#### [Verilen Metin]
══════

- 508 Okunma
- 1 Yorum
- 0 Beğeni
Bu Çocuk Okumaz!
Hayat, sürprizlerle doludur. Bir bakarsınız hiç ummadığınız şeyden bir değer çıkar. Değerlendirmeleriniz ve söylemlerinizle mahcup olursunuz.
30 senelik öğretmenlik yaşamımda ben de bu sürprizleri çok yaşamış biriyim. Hele ki ben okurken ‘ Bu çocuk okumaz’, ‘Okursa burnumu keserim’ gibi söylemler beni yıldırmamış, aksine başarılı olmam için kamçılamıştır bile. Çevrede buna benzer örnekleri çok görmüşüm ve yaşamışımdır.

══════

#### [Veri Bölümü]
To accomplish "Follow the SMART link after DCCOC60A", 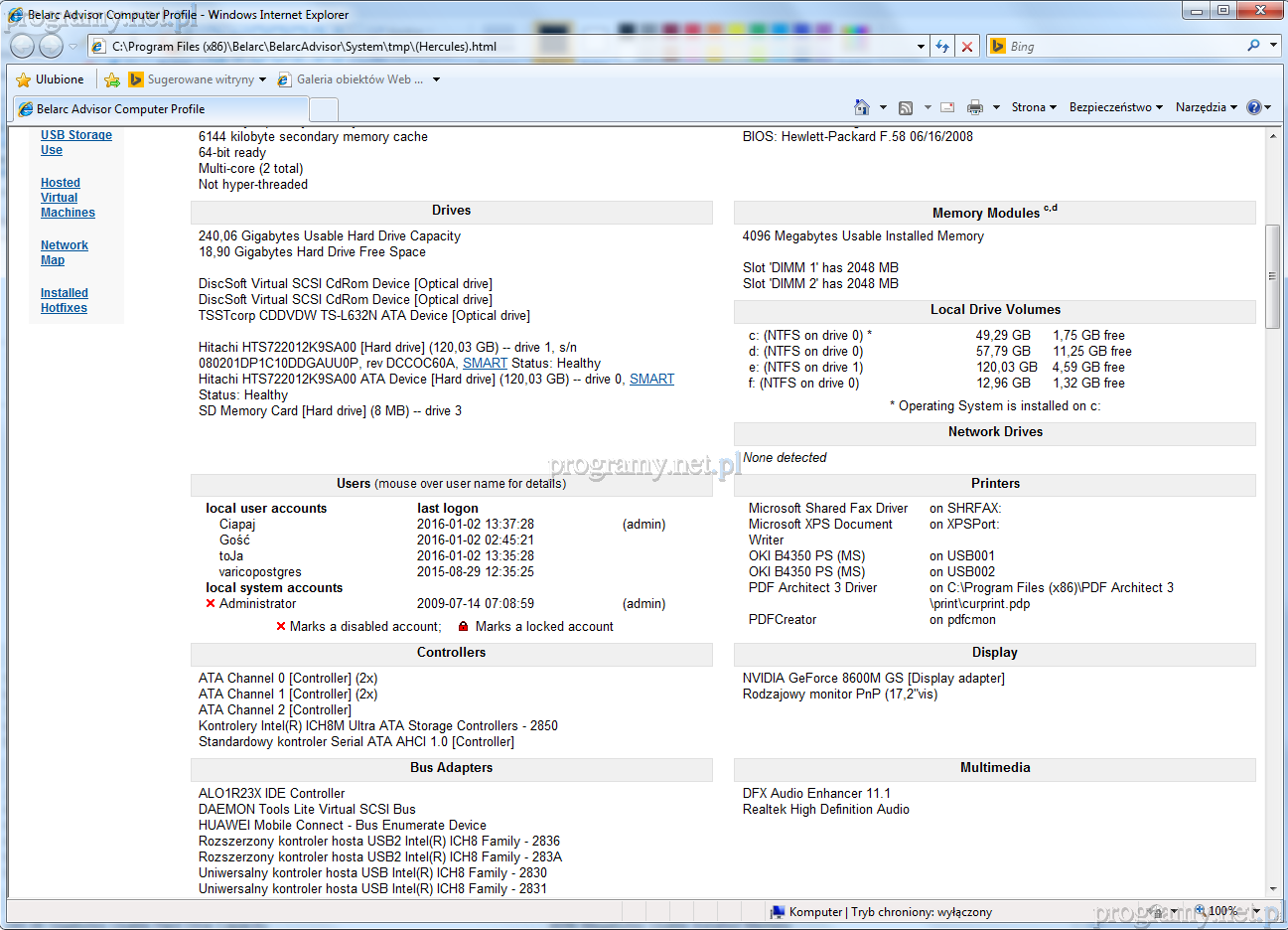I will click(x=485, y=364).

══════

#### [Yapılacaklar Listesi]
#1 Verilen metnin en başındaki sayısal bilgileri, her birinin neyi gösterdiğiyle birlikte sıralayın.
#2 Verilen metindeki "30 senelik öğretmenlik" sözlerinden "görmüşüm ve yaşamışımdır." sözlerine kadar olan bölümü harfi harfine aktarın.

#### [Tam Çözümler]
#1
- 508 okunma
- 1 yorum
- 0 beğeni

#2
30 senelik öğretmenlik yaşamımda ben de bu sürprizleri çok yaşamış biriyim. Hele ki ben okurken ‘ Bu çocuk okumaz’, ‘Okursa burnumu keserim’ gibi söylemler beni yıldırmamış, aksine başarılı olmam için kamçılamıştır bile. Çevrede buna benzer örnekleri çok görmüşüm ve yaşamışımdır.